Data entries:
++++++++

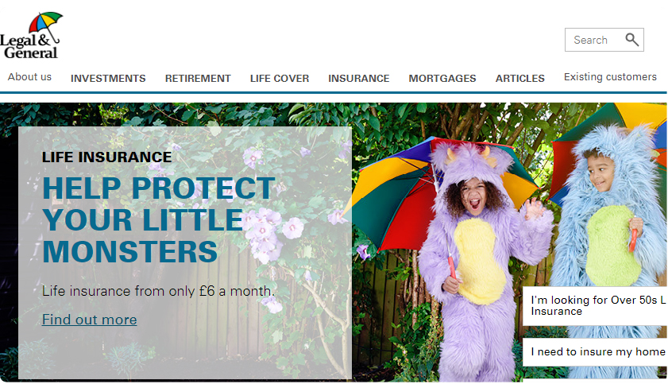Select the Life Cover menu item
The height and width of the screenshot is (384, 672).
[x=280, y=79]
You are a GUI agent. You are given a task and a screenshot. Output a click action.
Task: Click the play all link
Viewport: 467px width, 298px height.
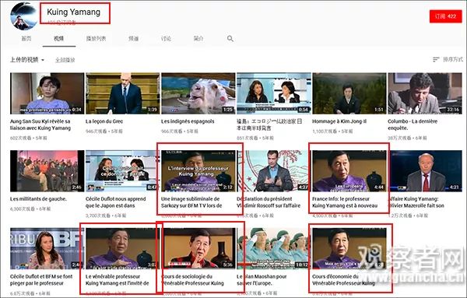(65, 60)
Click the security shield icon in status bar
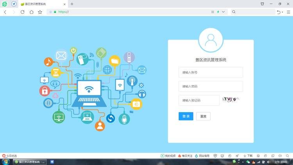This screenshot has width=293, height=165. (215, 156)
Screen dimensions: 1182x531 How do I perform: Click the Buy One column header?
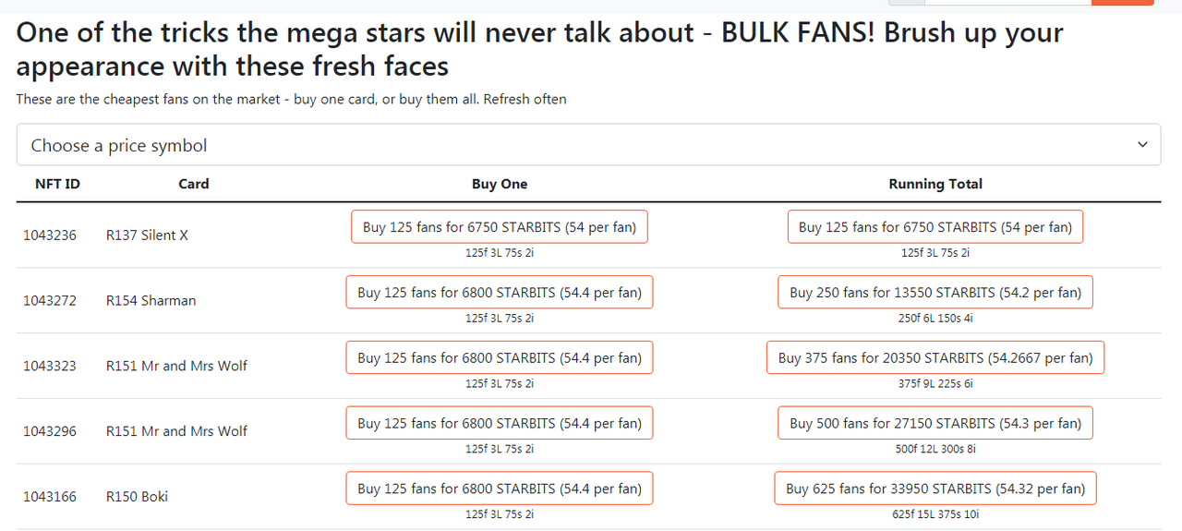point(500,184)
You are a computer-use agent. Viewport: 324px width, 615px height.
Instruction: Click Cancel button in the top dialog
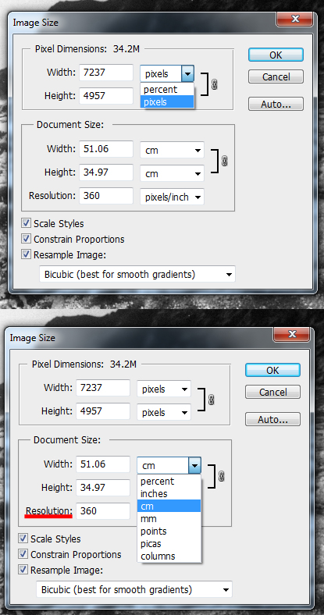(x=276, y=76)
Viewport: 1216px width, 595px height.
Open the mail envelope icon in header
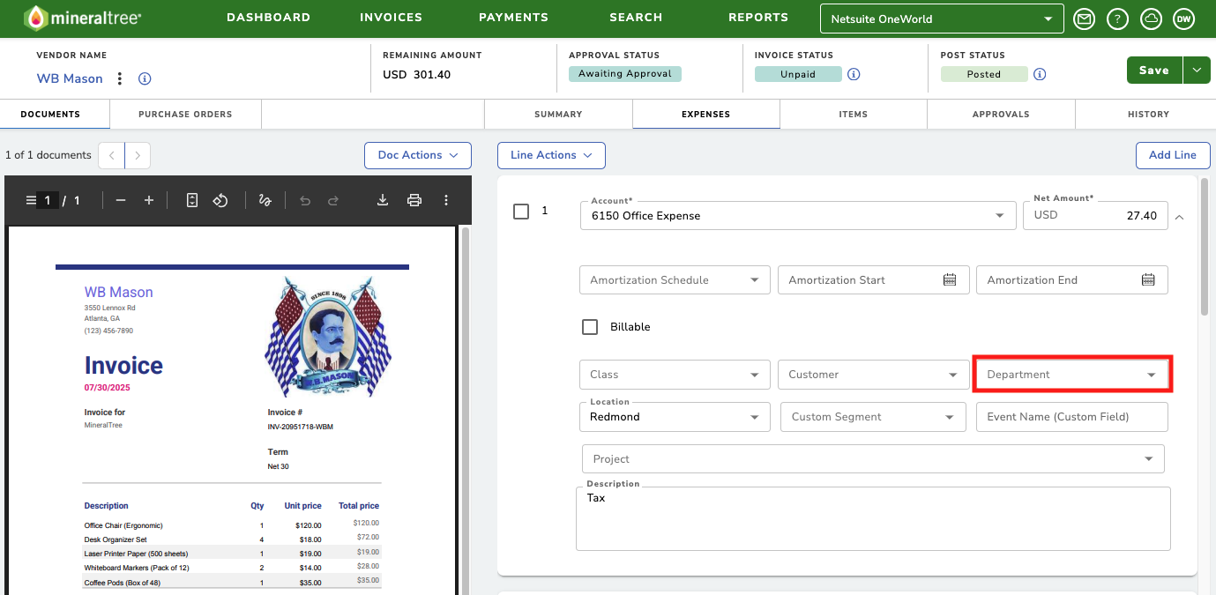pos(1084,19)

++++++++

- Task to carry out: The output must match, line for line, the span from the line containing "Viewport: 467px width, 298px height." through the end of the data, with the pictures removed.

- Response to this exercise:
Viewport: 467px width, 298px height.
(65, 60)
Click the security shield icon in status bar
This screenshot has width=293, height=165. (215, 156)
Screen dimensions: 1182x531 How do I perform: Click the Buy One column header?
point(500,184)
You are a computer-use agent. Viewport: 324px width, 615px height.
Instruction: Click Cancel button in the top dialog
(x=276, y=76)
Viewport: 1216px width, 595px height.
Open the mail envelope icon in header
pos(1084,19)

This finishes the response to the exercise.